Building Self-Service Infrastructure with Netbox and Ansible

One of Netbox's powerful features is its Config context functionality, which allows adding custom metadata that we can later use in Ansible playbooks.

For this example I've added a JSON object to the Config context field of the VM object in Netbox with the following content:

{
  "ansible_roles": ["baseline"]
}

When the Ansible inventory plugin runs, it automatically fetches this data and makes it accessible within your playbook through hostvars[inventory_hostname].ansible_roles variable.

The playbook that is ran by this demo EDA workflow then uses this information to run the Ansible roles specified in the ansible_roles field, like this:

---
- name: Configure new VM
  hosts: '{{ target }}'
  tasks:
    - name: Basline the new VM
      ansible.builtint.include_role:
        name: '{{ item }}'
      loop: '{{ hostvars[inventory_hostname].ansible_roles }}'

We can extend this workflow to include more complex configurations, like using Ansible roles and collections to set up monitoring and logging, or deploying applications - essentially creating a software catalog driven entirely by Netbox data.
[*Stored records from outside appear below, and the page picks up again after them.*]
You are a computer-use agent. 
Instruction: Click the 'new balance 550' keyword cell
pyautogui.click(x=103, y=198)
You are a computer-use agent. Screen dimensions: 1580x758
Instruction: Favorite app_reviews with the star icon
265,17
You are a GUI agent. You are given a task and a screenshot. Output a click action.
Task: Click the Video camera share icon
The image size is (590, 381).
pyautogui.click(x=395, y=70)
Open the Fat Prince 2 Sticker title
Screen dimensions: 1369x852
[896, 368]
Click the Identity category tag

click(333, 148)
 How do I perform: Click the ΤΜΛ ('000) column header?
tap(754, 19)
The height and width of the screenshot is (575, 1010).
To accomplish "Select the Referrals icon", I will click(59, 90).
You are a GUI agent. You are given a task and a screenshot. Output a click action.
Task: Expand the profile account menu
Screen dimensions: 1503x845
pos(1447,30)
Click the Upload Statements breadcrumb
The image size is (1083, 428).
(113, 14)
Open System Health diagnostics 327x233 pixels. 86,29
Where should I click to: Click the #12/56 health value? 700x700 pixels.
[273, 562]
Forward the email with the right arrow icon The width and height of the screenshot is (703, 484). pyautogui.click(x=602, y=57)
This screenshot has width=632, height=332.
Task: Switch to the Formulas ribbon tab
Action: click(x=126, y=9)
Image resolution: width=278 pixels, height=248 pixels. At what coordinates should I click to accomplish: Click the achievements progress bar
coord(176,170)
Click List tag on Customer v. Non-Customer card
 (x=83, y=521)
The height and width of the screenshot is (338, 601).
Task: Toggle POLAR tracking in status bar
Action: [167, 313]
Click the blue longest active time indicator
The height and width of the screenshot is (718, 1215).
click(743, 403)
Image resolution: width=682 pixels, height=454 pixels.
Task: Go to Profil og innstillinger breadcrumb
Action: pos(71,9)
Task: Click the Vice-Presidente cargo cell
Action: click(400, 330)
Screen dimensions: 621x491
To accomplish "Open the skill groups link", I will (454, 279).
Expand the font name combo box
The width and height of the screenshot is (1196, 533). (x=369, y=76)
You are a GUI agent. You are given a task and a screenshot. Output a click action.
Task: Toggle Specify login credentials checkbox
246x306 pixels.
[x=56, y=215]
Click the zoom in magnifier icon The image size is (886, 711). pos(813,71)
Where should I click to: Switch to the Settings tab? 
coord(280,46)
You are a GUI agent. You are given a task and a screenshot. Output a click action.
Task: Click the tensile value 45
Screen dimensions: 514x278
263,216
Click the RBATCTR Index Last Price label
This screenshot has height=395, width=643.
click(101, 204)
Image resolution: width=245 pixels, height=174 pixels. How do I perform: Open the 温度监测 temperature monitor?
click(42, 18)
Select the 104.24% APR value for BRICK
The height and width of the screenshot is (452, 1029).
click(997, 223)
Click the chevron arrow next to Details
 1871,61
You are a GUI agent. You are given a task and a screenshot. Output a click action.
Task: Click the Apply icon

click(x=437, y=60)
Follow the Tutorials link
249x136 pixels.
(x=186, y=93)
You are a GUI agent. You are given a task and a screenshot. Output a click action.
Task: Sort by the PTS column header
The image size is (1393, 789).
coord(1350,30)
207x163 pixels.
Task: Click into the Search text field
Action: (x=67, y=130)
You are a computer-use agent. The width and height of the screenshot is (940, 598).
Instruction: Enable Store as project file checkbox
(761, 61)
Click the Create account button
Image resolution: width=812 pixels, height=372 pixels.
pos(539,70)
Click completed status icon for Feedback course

This approach brings significant advantages: it minimizes human intervention, accelerates deployment times, and maintains compliance through an auditable and reproducible process. By centralizing the virtual environment's configuration data in Netbox, it is possible to create a single source of truth that drive the Ansible workflows.

Quick recap

In this note, I've shown how to integrate Ansible automation with Netbox for infrastructure configuration management. This approach connects configuration automation directly to infrastructure documentation, providing several practical benefits:

  • automated virtual environment setup based on Netbox documentation
  • real-time synchronization between documentation and actual infrastructure state
  • reduced manual configuration overhead
  • reproducible deployment processes that can be verified for compliance

By using Event-Driven Ansible to respond to Netbox updates, we can enable automatic configuration updates when documentation changes. For example, when a new virtual environment is documented in Netbox, Ansible automatically provisions the corresponding infrastructure with the specified parameters.

I hope this note inspires you to explore the possibilities of Event-Driven Ansible and Netbox in your environment.